Not a single person on the planet hasn’t been infracted in some small or large way — and it is very much the latter when we consider the role trauma has played in billions of lives.
For just one instance, it’s often said that for each veteran of war who came (or comes) home traumatised, there are eventually 30 casualties of trauma at home as those impacts of trauma work their way through the generations.
Trauma, it can be said, affects just about every single one of us. Yet, there is the very real plague of PTSD that many suffer and find little recourse to recovery from. It is such a complex dilemma. Healing and growth can seem a fanciful pipedream when you’re wrestling with the emotions that come from being trauma-triggered.
The rest of this article deals with what we CAN do.
Trauma is a great big problem, yet as faith-believers we also have a conundrum to wrestle with. We can’t let go of hope. It is one thing that saved us, and we cannot accept that people, situations or cases don’t have hope.
And yet, we must balance idealism with realism, otherwise misplaced hope can create further trauma.

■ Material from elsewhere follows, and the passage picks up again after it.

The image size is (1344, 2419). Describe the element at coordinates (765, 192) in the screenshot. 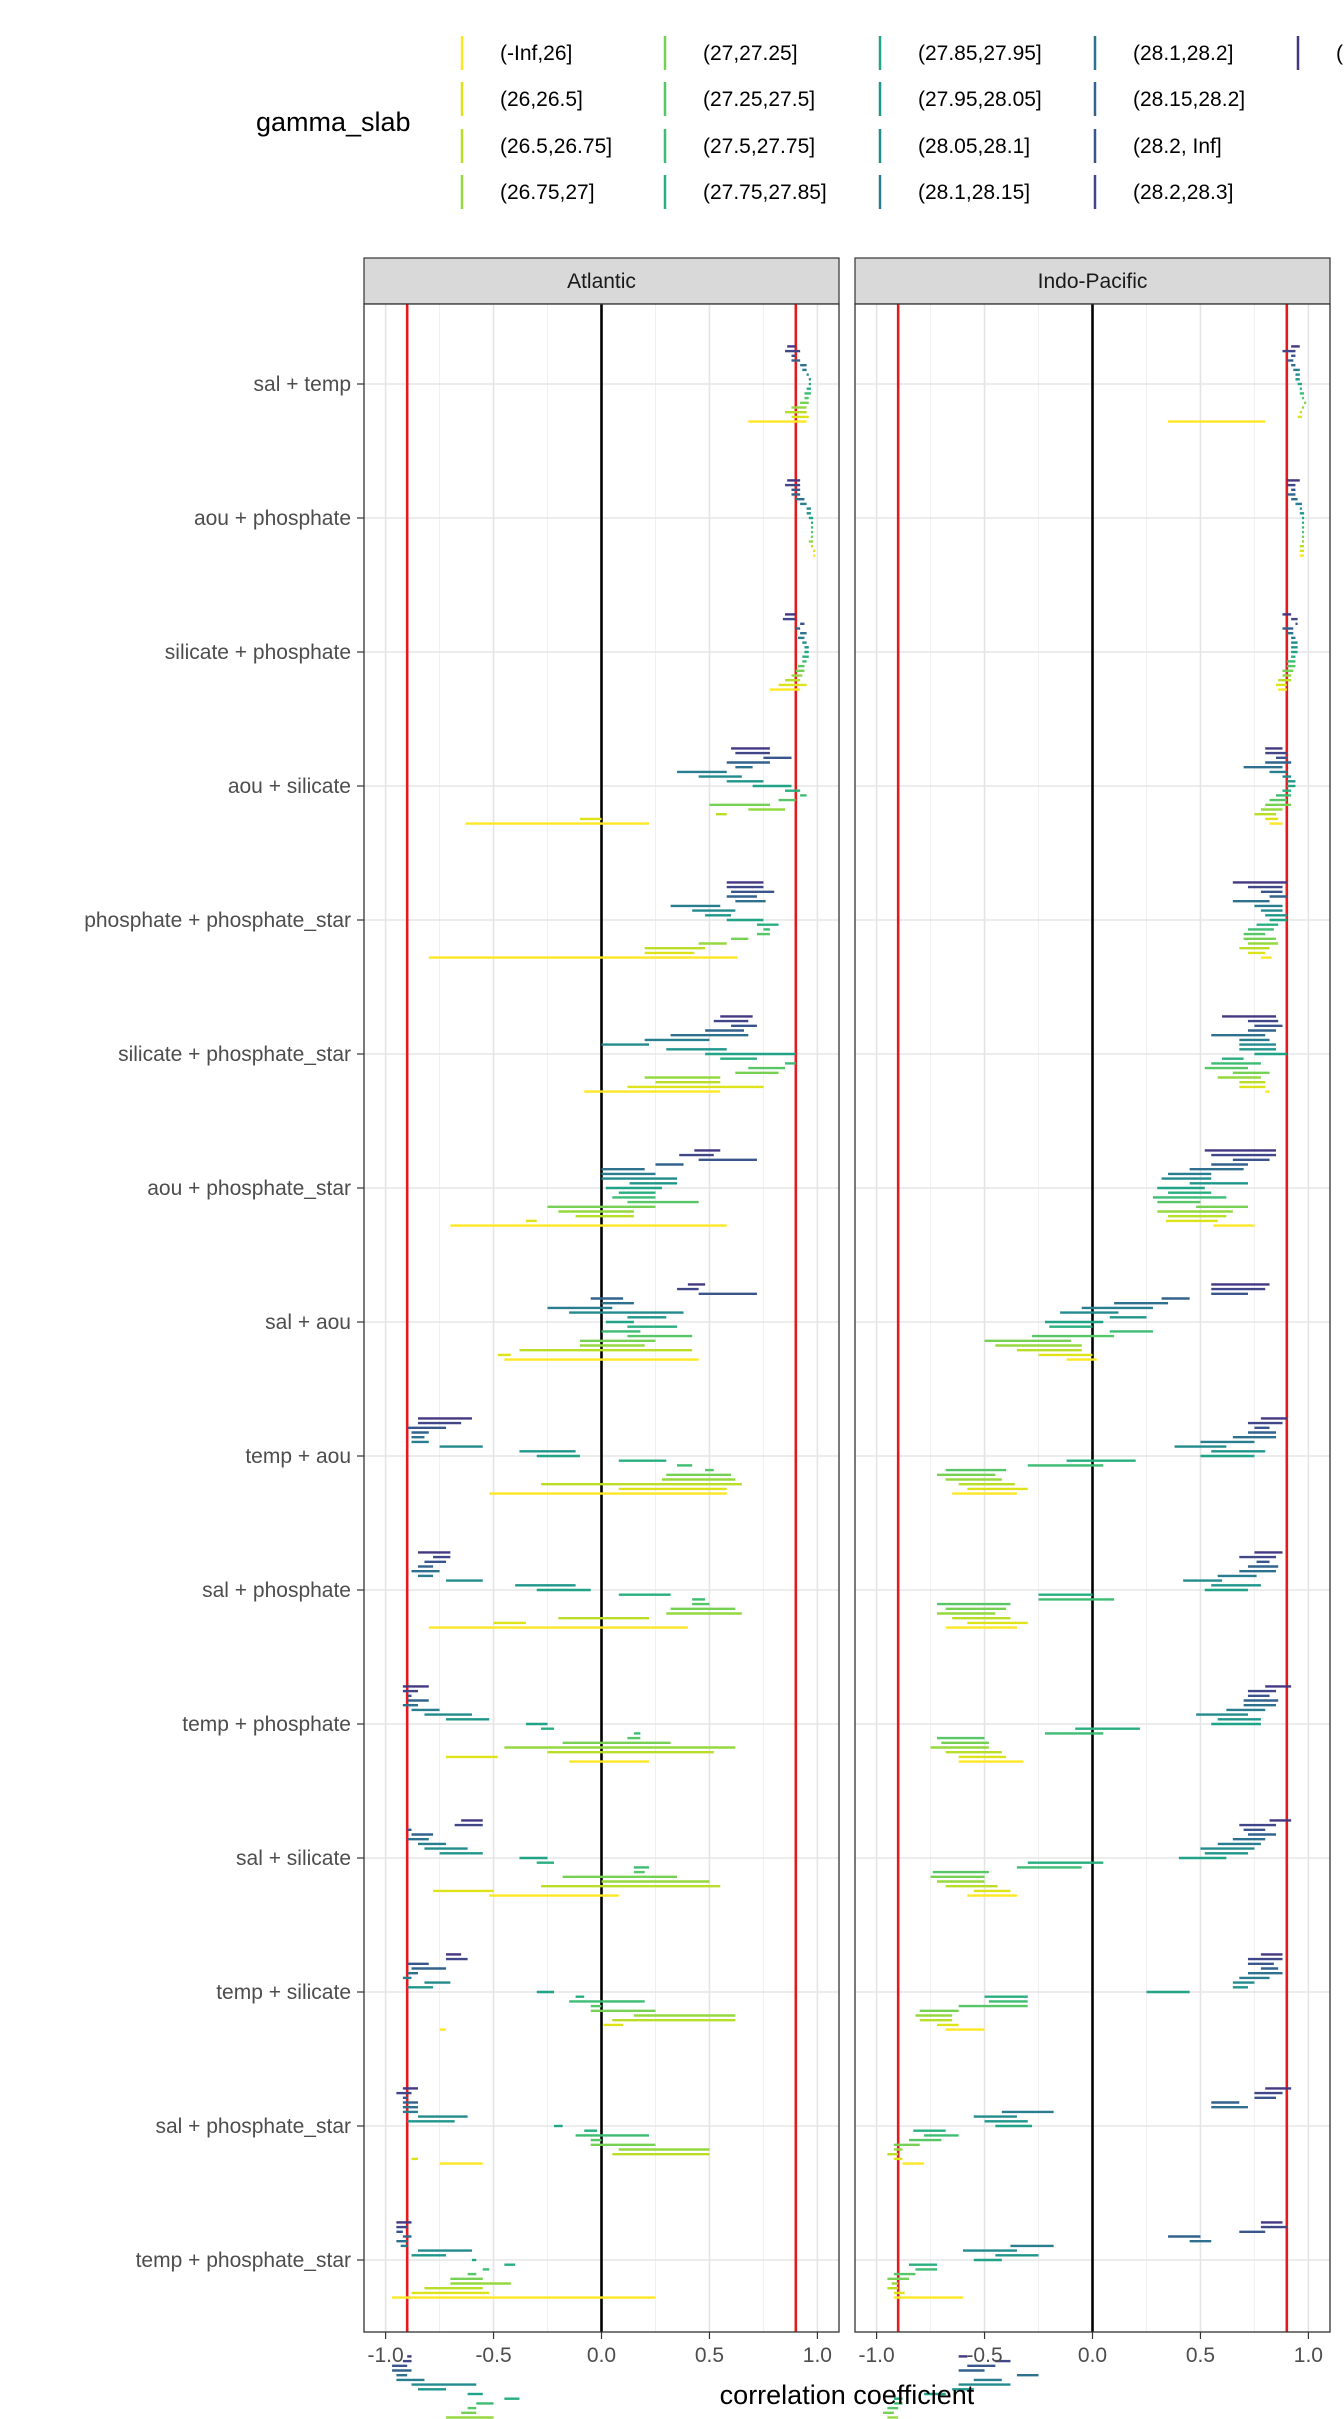

I see `legend-label: (27.75,27.85]` at that location.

As faith-believers, we want to gently insist that something CAN be done, without creating anguish in people, and in many cases, this is about holding open enough space that miracles might be done as we simply stand in the gap by faith.
What is faith but trust? And what is trust but to acknowledge we don’t have all the answers, but we do have the moral obligation to do what we can to support positive outcomes.
Trust accepts the things that cannot be changed, because it accepts it doesn’t need to change things. Changing things isn’t the point. It is easier and more sensible to just let things be. When we can do this, we no longer hold ourselves accountable for the madness of procuring miracles.
And into this space those who seek healing can enter. Knowing there is no agenda, just a simple trust for each moment’s direction, those who are especially vulnerable can feel safe. Our anxiety doesn’t become part of their problem when we’ve taken the pressure off ourselves.
Vulnerable people need more
than anything else safe places to BE.
Vulnerable people — and we’re all
vulnerable or have been there — need the
kind of empathy that implicitly
understands where they’re at.
In BE-ing there is space to heal at their own rate and timeframe. And healing in this regard isn’t even something we should call healing.
It may surprise many to contemplate that there may actually be much more therapy and healing in simply the provision of safe spaces where there’s no program or agenda of therapy and healing about them.
It’s sad to realise that this world has few inherently safe places of sanctuary. This is certainly what God is calling the church to be, but alas, the church too has failed at times to be the safe place it needs to be for the vulnerable.
But the church cannot afford to give up in this, its greatest mission in this age.
Helping people heal often has less to do with programs and agendas and more to do with a heart that seeks to listen and to attend to what an individual needs.
In a world that has decided to do things in bulk, helping people heal from trauma must be done in a person-centred way.
When people see in us a real interest in them as genuine capable human souls worth encouraging, they really do begin to believe the narrative that our interest shows them.
It is amazing what a little encouragement over a sustained period will do to raise the confidence in a person. We’re not that much different, you and I. We need each other.